Under the terms of the Electricity (Supply) Act 1926 (16 & 17 Geo. 5. c. 51) the Central Electricity Board (CEB) was established in 1926. The CEB identified high efficiency ‘selected’ power stations that would supply electricity most effectively. The CEB also constructed the national grid (1927–33) to provide regional connections between power stations.

The British electricity supply industry was nationalised in 1948 under the provisions of the Electricity Act 1947 (10 & 11 Geo. 6. c. 54). Ownership of power stations and main transmission lines  was vested in the British Electricity Authority, and subsequently the Central Electricity Authority and the Central Electricity Generating Board (CEGB).
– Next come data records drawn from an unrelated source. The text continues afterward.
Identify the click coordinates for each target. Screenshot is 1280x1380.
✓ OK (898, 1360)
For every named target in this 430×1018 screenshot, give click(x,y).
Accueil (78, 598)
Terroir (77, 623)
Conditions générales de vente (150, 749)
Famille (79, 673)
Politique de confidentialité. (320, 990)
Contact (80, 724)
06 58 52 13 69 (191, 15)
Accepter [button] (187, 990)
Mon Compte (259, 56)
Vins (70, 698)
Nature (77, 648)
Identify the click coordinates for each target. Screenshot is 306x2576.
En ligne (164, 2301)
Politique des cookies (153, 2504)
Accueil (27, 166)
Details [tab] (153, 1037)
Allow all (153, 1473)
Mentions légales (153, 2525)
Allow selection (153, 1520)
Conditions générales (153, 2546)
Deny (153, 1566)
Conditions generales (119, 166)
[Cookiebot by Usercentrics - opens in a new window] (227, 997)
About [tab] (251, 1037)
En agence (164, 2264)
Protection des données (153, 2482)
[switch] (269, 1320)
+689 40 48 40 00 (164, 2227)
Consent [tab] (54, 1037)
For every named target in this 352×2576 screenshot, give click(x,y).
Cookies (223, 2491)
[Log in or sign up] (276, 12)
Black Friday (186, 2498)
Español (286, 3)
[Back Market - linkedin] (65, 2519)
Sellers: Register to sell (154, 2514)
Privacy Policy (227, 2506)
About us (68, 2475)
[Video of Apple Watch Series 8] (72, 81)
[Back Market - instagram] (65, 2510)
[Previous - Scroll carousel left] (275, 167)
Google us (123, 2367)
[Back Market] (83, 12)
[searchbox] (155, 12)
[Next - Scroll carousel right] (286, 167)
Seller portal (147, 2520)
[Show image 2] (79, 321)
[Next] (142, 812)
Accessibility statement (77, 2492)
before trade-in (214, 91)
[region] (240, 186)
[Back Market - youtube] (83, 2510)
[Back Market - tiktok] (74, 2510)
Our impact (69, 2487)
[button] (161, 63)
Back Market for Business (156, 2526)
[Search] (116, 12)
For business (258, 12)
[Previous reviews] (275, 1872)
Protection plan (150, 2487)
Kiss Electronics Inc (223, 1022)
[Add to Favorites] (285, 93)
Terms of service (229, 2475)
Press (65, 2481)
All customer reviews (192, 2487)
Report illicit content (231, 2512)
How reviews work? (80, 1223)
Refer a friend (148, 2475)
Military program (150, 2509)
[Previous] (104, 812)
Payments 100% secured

At the same time the electricity distribution and sales responsibilities of local electricity undertakings were transferred to area electricity boards, in Fleetwood this was the North Western Electricity Board (NORWEB).

===Operating data 1956–79===
Operating data is shown in the table:

Fleetwood power station operating data, 1956–79
| Year | Running hours or load factor (per cent) | Max output capacity MW | Electricity supplied GWh | Thermal efficiency per cent |
|---|---|---|---|---|
| 1956 | 4625 | 84 | 164.182 | 25.82 |
| 1957 | 7555 | 84 | 337.539 | 26.11 |
| 1958 | 8029 | 84 | 363.388 | 26.29 |
| 1961 | (55.4 %) | 84 | 407.782 | 25.71 |
| 1962 | (50.4 %) | 84 | 408.407 | 25.35 |
| 1963 | (54.67 %) | 84 | 402.251 | 25.75 |
| 1967 | (49.8 %) | 90 | 392.248 | 25.36 |
| 1972 | (25.7 %) | 90 | 203.524 | 23.17 |
| 1979 | (8.3 %) | 90 | 65.364 | 21.45 |

The data demonstrates the decline in load factor and electricity supplied in the late 1960s and 1970s.

==Closure==
Fleetwood power station was decommissioned on 31 October 1981. The buildings were subsequently demolished and the area has been turned into Fleetwood Marsh Nature Reserve.